What to produce ▸
Restate the data word for word and leave the images out.

+-------+

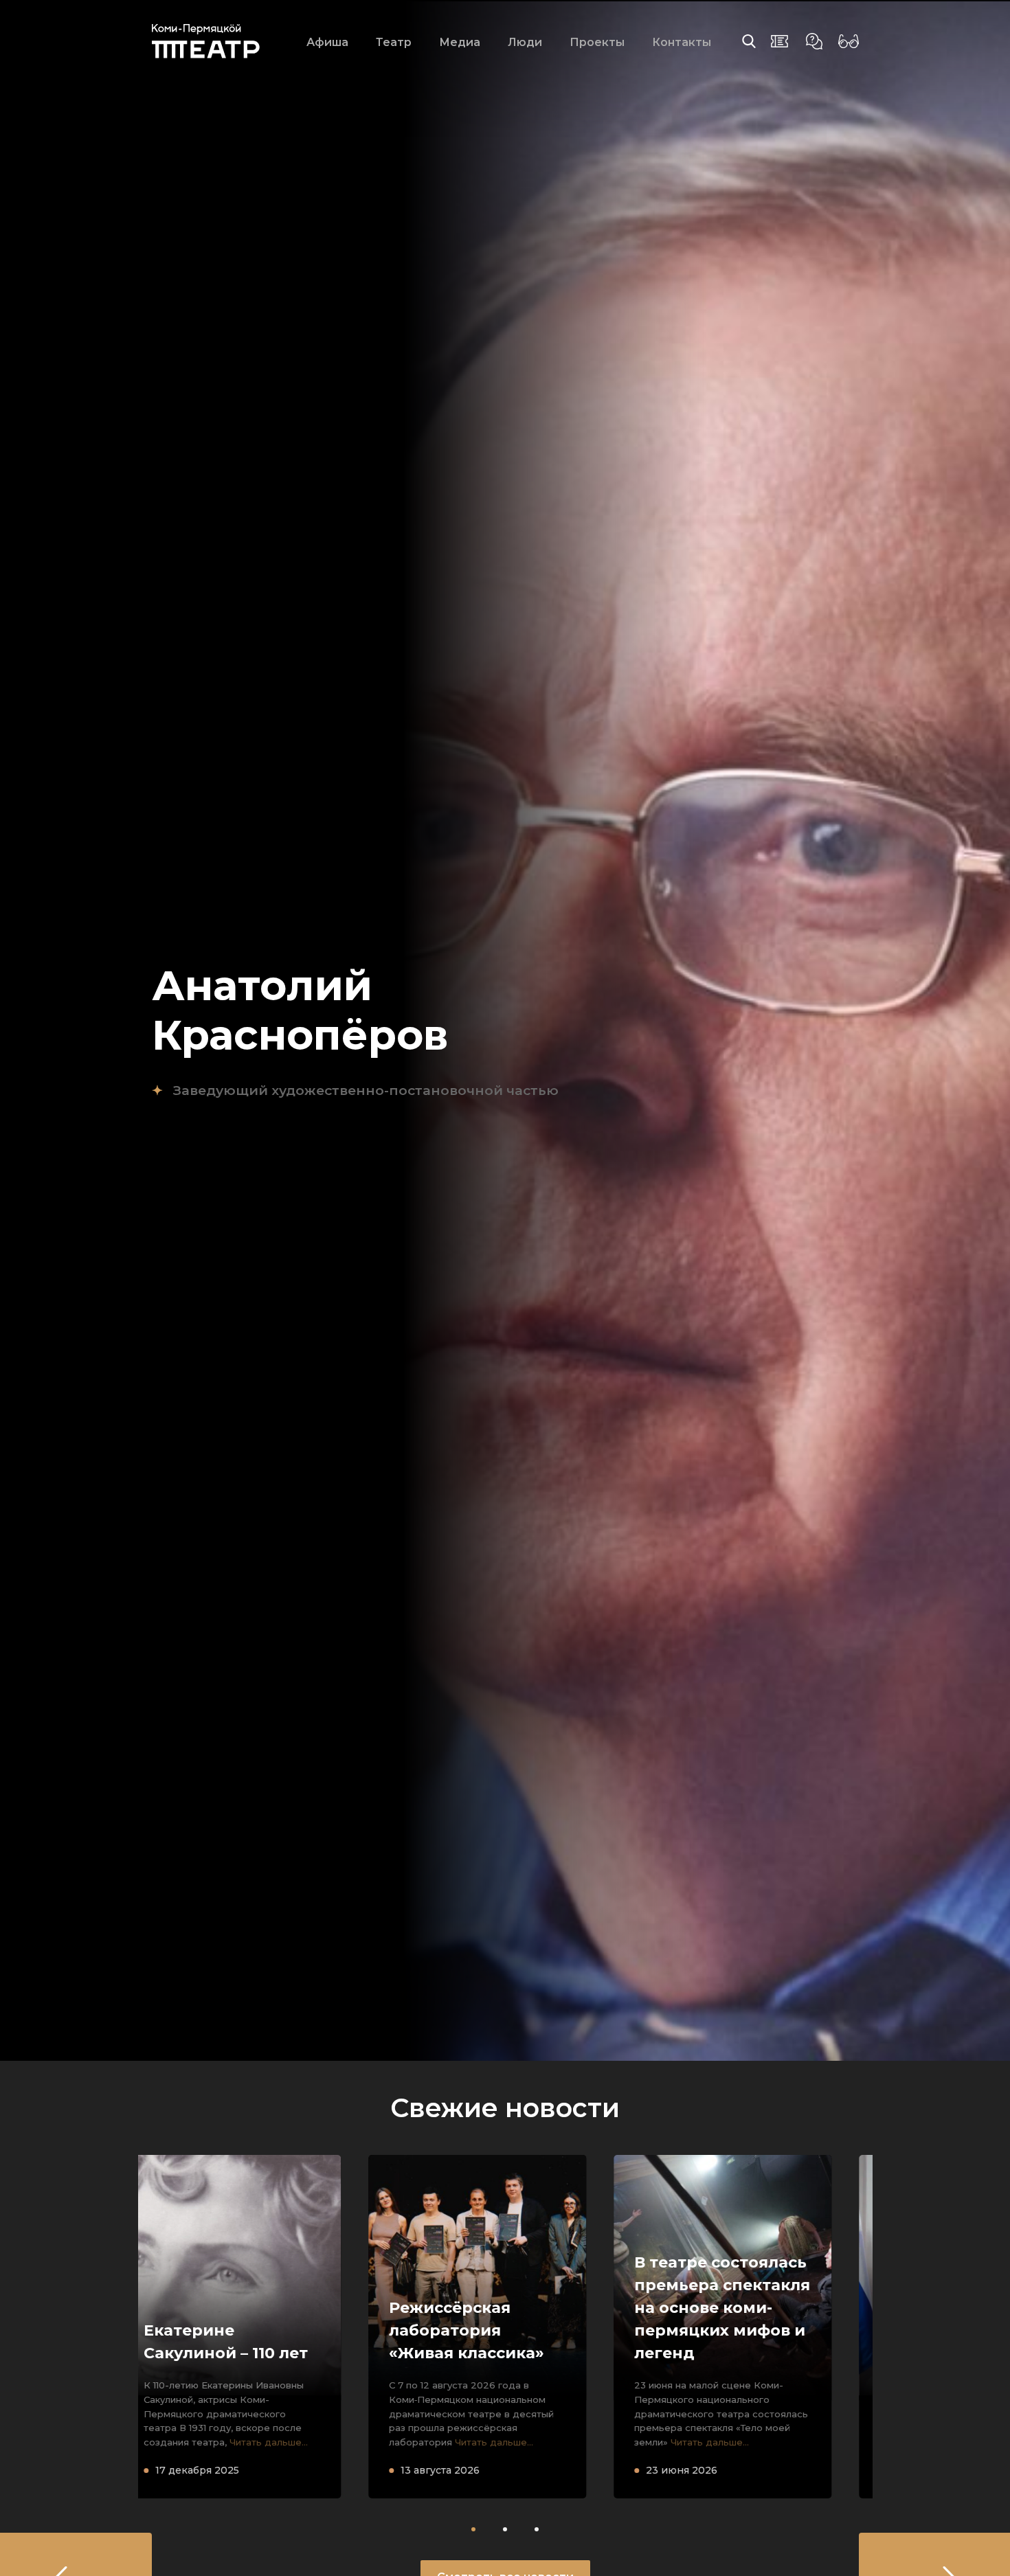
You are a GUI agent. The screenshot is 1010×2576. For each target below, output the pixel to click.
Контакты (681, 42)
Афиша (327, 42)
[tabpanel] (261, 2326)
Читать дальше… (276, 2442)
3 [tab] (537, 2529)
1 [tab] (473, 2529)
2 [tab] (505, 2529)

+-------+

Result of the exercise ▸
You are a GUI agent. The screenshot is 1010×2576. For each target below, output the pixel to click.
Контакты (681, 42)
Афиша (327, 42)
[tabpanel] (261, 2326)
Читать дальше… (276, 2442)
3 [tab] (537, 2529)
1 [tab] (473, 2529)
2 [tab] (505, 2529)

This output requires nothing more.